*** Block opens ***

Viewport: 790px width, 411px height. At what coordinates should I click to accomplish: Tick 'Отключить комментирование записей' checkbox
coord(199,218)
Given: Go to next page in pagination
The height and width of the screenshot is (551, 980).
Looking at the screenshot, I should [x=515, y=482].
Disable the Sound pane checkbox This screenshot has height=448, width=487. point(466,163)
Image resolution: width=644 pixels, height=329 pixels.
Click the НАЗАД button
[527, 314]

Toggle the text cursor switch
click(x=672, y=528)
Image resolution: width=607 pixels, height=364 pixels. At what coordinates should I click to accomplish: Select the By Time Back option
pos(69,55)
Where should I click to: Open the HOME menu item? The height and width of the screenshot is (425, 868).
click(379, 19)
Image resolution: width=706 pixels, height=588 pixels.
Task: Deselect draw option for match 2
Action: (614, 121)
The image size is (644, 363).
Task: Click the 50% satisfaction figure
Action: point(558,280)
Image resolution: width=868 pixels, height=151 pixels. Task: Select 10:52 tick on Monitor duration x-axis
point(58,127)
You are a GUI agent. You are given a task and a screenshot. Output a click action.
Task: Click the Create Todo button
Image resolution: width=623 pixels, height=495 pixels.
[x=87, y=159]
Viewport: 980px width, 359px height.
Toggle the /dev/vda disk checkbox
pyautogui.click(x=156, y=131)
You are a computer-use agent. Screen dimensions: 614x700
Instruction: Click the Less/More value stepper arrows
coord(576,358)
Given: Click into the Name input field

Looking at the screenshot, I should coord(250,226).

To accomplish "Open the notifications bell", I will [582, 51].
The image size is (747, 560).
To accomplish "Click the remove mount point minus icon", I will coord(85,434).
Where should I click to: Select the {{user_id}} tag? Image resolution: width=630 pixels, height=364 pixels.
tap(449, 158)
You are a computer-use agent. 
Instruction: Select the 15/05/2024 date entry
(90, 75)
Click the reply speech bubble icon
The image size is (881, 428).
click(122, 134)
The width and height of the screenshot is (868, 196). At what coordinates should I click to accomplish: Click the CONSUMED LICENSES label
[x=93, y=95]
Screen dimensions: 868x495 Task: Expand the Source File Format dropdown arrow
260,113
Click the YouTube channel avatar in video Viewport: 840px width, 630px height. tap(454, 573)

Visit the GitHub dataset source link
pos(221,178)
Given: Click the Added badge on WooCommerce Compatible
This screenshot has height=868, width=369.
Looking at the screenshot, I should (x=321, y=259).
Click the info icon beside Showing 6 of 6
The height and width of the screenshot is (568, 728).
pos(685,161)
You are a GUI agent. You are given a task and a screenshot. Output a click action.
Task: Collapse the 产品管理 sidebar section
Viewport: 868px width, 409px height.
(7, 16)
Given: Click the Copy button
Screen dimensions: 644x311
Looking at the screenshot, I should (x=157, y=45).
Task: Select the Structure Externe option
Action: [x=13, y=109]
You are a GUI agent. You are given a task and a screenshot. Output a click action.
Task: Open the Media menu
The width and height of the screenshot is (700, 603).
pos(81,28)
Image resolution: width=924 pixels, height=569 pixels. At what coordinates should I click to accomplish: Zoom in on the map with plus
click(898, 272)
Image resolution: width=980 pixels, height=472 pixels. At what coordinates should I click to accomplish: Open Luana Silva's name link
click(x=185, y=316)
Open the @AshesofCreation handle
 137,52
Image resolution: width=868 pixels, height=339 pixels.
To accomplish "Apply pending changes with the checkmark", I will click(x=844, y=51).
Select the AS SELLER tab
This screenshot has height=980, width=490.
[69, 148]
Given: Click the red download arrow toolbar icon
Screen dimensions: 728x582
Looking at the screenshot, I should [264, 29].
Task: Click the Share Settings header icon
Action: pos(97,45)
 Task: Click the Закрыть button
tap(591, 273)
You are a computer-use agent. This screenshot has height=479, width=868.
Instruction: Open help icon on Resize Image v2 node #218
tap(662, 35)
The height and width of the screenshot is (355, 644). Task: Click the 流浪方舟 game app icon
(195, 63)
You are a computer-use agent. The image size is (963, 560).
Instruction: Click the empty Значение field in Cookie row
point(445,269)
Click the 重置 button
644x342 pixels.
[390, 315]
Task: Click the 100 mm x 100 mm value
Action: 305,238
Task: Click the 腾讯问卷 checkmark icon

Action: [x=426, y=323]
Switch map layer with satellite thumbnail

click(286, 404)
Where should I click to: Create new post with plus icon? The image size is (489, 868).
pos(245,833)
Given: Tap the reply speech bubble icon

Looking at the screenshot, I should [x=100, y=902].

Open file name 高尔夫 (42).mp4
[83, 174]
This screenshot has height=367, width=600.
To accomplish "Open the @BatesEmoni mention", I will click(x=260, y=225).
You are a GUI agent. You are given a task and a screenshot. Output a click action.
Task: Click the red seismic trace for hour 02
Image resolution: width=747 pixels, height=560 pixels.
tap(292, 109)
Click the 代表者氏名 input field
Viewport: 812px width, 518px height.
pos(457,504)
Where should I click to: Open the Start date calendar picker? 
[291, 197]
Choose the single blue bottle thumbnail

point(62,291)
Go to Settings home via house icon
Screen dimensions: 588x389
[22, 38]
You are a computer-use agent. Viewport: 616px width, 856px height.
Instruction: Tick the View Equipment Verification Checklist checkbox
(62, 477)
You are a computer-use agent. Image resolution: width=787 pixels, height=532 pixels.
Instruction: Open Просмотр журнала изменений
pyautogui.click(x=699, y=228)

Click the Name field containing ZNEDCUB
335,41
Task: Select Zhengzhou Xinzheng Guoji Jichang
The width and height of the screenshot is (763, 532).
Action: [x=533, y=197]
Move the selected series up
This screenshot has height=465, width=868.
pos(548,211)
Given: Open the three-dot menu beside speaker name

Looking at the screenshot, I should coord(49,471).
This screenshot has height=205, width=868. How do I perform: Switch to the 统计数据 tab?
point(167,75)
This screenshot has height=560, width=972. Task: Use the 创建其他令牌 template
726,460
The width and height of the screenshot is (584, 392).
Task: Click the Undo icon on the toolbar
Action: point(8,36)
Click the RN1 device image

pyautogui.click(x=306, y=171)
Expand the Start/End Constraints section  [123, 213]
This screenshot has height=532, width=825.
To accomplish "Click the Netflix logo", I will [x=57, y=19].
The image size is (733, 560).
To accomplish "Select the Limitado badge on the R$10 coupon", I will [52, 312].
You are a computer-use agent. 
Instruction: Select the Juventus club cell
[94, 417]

*** Block closes ***

What the task requires: An exact transcription of the lines from the start of the listing through the line bearing "Given: Go to next page in pagination" is the whole answer.

Worked solution:
Viewport: 790px width, 411px height. At what coordinates should I click to accomplish: Tick 'Отключить комментирование записей' checkbox
coord(199,218)
Given: Go to next page in pagination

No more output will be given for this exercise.